◆ DATA SUPPLIED ◆

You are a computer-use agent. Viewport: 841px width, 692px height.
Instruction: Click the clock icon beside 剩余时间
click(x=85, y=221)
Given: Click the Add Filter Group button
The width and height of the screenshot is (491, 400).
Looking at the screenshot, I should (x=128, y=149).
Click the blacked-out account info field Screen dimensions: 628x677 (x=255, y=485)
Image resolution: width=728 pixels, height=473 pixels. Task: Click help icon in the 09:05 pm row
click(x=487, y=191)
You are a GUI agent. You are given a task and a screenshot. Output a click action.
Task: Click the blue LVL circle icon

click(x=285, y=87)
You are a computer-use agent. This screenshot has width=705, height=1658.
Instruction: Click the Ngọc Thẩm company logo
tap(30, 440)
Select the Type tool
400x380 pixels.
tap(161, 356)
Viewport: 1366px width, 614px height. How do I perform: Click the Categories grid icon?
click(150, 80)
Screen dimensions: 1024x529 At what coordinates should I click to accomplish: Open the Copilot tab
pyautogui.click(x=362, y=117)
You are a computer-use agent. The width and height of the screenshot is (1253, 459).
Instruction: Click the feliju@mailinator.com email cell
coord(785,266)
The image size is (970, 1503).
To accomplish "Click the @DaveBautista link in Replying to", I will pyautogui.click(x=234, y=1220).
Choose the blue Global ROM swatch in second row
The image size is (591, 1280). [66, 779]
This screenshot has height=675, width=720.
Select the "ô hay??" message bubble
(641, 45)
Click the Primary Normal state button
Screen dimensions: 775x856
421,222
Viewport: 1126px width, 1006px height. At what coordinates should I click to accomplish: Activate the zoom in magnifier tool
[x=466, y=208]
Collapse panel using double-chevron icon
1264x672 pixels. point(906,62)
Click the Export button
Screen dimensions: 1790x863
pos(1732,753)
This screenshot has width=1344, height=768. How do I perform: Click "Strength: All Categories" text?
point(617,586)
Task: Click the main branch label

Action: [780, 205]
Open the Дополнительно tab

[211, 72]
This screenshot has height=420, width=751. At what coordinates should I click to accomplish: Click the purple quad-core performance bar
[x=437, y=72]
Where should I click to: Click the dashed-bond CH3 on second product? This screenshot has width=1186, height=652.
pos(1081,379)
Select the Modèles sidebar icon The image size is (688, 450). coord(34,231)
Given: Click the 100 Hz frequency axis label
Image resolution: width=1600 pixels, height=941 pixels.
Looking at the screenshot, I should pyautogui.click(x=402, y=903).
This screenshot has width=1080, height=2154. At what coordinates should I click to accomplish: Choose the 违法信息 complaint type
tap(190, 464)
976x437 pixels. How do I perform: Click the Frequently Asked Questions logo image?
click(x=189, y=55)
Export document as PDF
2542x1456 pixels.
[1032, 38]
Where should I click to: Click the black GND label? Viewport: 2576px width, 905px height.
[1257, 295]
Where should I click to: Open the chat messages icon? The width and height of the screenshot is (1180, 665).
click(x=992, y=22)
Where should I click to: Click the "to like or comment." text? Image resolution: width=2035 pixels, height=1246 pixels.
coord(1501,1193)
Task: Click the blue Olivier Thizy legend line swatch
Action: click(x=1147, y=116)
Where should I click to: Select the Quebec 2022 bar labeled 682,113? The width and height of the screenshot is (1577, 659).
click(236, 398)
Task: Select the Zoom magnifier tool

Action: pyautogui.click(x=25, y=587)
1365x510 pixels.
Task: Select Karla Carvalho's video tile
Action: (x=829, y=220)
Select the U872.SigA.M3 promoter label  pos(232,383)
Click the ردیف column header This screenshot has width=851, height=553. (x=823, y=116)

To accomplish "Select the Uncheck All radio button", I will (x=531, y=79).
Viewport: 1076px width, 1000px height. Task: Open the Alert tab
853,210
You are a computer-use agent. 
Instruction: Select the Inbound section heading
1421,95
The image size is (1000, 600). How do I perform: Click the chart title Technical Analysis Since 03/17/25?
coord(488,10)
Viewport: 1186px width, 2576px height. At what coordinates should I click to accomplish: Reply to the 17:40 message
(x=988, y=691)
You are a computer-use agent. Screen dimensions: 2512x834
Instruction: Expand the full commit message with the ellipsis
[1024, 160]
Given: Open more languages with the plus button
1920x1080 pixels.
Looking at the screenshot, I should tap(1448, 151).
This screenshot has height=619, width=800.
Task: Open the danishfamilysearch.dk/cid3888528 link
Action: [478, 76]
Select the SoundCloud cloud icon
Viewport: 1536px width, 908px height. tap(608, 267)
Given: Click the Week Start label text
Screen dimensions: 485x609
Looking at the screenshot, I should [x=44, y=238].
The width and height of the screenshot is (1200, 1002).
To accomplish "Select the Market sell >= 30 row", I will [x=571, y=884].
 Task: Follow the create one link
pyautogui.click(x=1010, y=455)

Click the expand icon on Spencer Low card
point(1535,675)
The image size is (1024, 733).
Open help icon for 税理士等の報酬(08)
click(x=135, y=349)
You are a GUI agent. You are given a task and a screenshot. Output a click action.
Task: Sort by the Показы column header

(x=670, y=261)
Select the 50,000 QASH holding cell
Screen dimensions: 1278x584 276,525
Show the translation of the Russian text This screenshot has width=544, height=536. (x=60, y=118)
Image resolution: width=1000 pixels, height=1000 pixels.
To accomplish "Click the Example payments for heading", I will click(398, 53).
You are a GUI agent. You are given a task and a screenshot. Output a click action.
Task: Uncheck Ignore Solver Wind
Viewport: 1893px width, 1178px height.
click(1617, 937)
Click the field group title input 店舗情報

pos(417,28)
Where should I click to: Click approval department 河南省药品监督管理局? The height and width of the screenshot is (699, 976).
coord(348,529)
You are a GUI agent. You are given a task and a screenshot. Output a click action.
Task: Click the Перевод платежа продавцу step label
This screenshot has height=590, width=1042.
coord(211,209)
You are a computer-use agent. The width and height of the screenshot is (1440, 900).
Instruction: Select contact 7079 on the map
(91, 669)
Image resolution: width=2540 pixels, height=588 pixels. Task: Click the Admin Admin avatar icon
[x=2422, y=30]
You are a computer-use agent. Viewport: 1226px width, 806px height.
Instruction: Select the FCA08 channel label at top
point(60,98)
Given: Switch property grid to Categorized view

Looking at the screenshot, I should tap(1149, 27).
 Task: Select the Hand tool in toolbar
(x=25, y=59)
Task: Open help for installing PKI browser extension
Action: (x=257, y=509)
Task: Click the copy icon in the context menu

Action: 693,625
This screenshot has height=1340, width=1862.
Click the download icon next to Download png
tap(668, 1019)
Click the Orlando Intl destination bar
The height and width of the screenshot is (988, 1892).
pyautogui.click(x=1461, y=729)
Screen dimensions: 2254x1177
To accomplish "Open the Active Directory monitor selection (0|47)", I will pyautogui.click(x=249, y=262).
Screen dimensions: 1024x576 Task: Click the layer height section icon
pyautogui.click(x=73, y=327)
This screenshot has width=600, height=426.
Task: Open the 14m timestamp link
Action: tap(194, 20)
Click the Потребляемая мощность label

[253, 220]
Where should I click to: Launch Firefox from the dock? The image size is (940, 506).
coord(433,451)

◆ AIM OF THE TASK ◆
Repeat each entry above, keeping every word exact.

◆ TASK ANSWER ◆
You are a computer-use agent. Viewport: 841px width, 692px height.
Instruction: Click the clock icon beside 剩余时间
click(x=85, y=221)
Given: Click the Add Filter Group button
The width and height of the screenshot is (491, 400).
Looking at the screenshot, I should (x=128, y=149).
Click the blacked-out account info field Screen dimensions: 628x677 (x=255, y=485)
Image resolution: width=728 pixels, height=473 pixels. Task: Click help icon in the 09:05 pm row
click(x=487, y=191)
You are a GUI agent. You are given a task and a screenshot. Output a click action.
Task: Click the blue LVL circle icon

click(x=285, y=87)
You are a computer-use agent. This screenshot has width=705, height=1658.
Instruction: Click the Ngọc Thẩm company logo
tap(30, 440)
Select the Type tool
400x380 pixels.
tap(161, 356)
Viewport: 1366px width, 614px height. How do I perform: Click the Categories grid icon?
click(150, 80)
Screen dimensions: 1024x529 At what coordinates should I click to accomplish: Open the Copilot tab
pyautogui.click(x=362, y=117)
You are a computer-use agent. The width and height of the screenshot is (1253, 459).
Instruction: Click the feliju@mailinator.com email cell
coord(785,266)
The image size is (970, 1503).
To accomplish "Click the @DaveBautista link in Replying to", I will pyautogui.click(x=234, y=1220).
Choose the blue Global ROM swatch in second row
The image size is (591, 1280). [66, 779]
This screenshot has height=675, width=720.
Select the "ô hay??" message bubble
(641, 45)
Click the Primary Normal state button
Screen dimensions: 775x856
421,222
Viewport: 1126px width, 1006px height. At what coordinates should I click to accomplish: Activate the zoom in magnifier tool
[x=466, y=208]
Collapse panel using double-chevron icon
1264x672 pixels. point(906,62)
Click the Export button
Screen dimensions: 1790x863
pos(1732,753)
This screenshot has width=1344, height=768. How do I perform: Click "Strength: All Categories" text?
point(617,586)
Task: Click the main branch label

Action: [780, 205]
Open the Дополнительно tab

[211, 72]
This screenshot has height=420, width=751. At what coordinates should I click to accomplish: Click the purple quad-core performance bar
[x=437, y=72]
Where should I click to: Click the dashed-bond CH3 on second product? This screenshot has width=1186, height=652.
pos(1081,379)
Select the Modèles sidebar icon The image size is (688, 450). coord(34,231)
Given: Click the 100 Hz frequency axis label
Image resolution: width=1600 pixels, height=941 pixels.
Looking at the screenshot, I should pyautogui.click(x=402, y=903).
This screenshot has width=1080, height=2154. At what coordinates should I click to accomplish: Choose the 违法信息 complaint type
tap(190, 464)
976x437 pixels. How do I perform: Click the Frequently Asked Questions logo image?
click(x=189, y=55)
Export document as PDF
2542x1456 pixels.
[1032, 38]
Where should I click to: Click the black GND label? Viewport: 2576px width, 905px height.
[1257, 295]
Where should I click to: Open the chat messages icon? The width and height of the screenshot is (1180, 665).
click(x=992, y=22)
Where should I click to: Click the "to like or comment." text? Image resolution: width=2035 pixels, height=1246 pixels.
coord(1501,1193)
Task: Click the blue Olivier Thizy legend line swatch
Action: click(x=1147, y=116)
Where should I click to: Select the Quebec 2022 bar labeled 682,113? The width and height of the screenshot is (1577, 659).
click(236, 398)
Task: Select the Zoom magnifier tool

Action: pyautogui.click(x=25, y=587)
1365x510 pixels.
Task: Select Karla Carvalho's video tile
Action: (x=829, y=220)
Select the U872.SigA.M3 promoter label  pos(232,383)
Click the ردیف column header This screenshot has width=851, height=553. (x=823, y=116)

To accomplish "Select the Uncheck All radio button", I will (x=531, y=79).
Viewport: 1076px width, 1000px height. Task: Open the Alert tab
853,210
You are a computer-use agent. 
Instruction: Select the Inbound section heading
1421,95
The image size is (1000, 600). How do I perform: Click the chart title Technical Analysis Since 03/17/25?
coord(488,10)
Viewport: 1186px width, 2576px height. At what coordinates should I click to accomplish: Reply to the 17:40 message
(x=988, y=691)
You are a computer-use agent. Screen dimensions: 2512x834
Instruction: Expand the full commit message with the ellipsis
[1024, 160]
Given: Open more languages with the plus button
1920x1080 pixels.
Looking at the screenshot, I should tap(1448, 151).
This screenshot has height=619, width=800.
Task: Open the danishfamilysearch.dk/cid3888528 link
Action: [478, 76]
Select the SoundCloud cloud icon
Viewport: 1536px width, 908px height. tap(608, 267)
Given: Click the Week Start label text
Screen dimensions: 485x609
Looking at the screenshot, I should [x=44, y=238].
The width and height of the screenshot is (1200, 1002).
To accomplish "Select the Market sell >= 30 row", I will [x=571, y=884].
 Task: Follow the create one link
pyautogui.click(x=1010, y=455)

Click the expand icon on Spencer Low card
point(1535,675)
The image size is (1024, 733).
Open help icon for 税理士等の報酬(08)
click(x=135, y=349)
You are a GUI agent. You are given a task and a screenshot. Output a click action.
Task: Sort by the Показы column header

(x=670, y=261)
Select the 50,000 QASH holding cell
Screen dimensions: 1278x584 276,525
Show the translation of the Russian text This screenshot has width=544, height=536. (x=60, y=118)
Image resolution: width=1000 pixels, height=1000 pixels.
To accomplish "Click the Example payments for heading", I will click(398, 53).
You are a GUI agent. You are given a task and a screenshot. Output a click action.
Task: Uncheck Ignore Solver Wind
Viewport: 1893px width, 1178px height.
click(1617, 937)
Click the field group title input 店舗情報

pos(417,28)
Where should I click to: Click approval department 河南省药品监督管理局? The height and width of the screenshot is (699, 976).
coord(348,529)
You are a GUI agent. You are given a task and a screenshot. Output a click action.
Task: Click the Перевод платежа продавцу step label
This screenshot has height=590, width=1042.
coord(211,209)
You are a computer-use agent. The width and height of the screenshot is (1440, 900).
Instruction: Select contact 7079 on the map
(91, 669)
Image resolution: width=2540 pixels, height=588 pixels. Task: Click the Admin Admin avatar icon
[x=2422, y=30]
You are a computer-use agent. Viewport: 1226px width, 806px height.
Instruction: Select the FCA08 channel label at top
point(60,98)
Given: Switch property grid to Categorized view

Looking at the screenshot, I should tap(1149, 27).
 Task: Select the Hand tool in toolbar
(x=25, y=59)
Task: Open help for installing PKI browser extension
Action: (x=257, y=509)
Task: Click the copy icon in the context menu

Action: 693,625
This screenshot has height=1340, width=1862.
Click the download icon next to Download png
tap(668, 1019)
Click the Orlando Intl destination bar
The height and width of the screenshot is (988, 1892).
pyautogui.click(x=1461, y=729)
Screen dimensions: 2254x1177
To accomplish "Open the Active Directory monitor selection (0|47)", I will pyautogui.click(x=249, y=262).
Screen dimensions: 1024x576 Task: Click the layer height section icon
pyautogui.click(x=73, y=327)
This screenshot has width=600, height=426.
Task: Open the 14m timestamp link
Action: tap(194, 20)
Click the Потребляемая мощность label

[253, 220]
Where should I click to: Launch Firefox from the dock? The image size is (940, 506).
coord(433,451)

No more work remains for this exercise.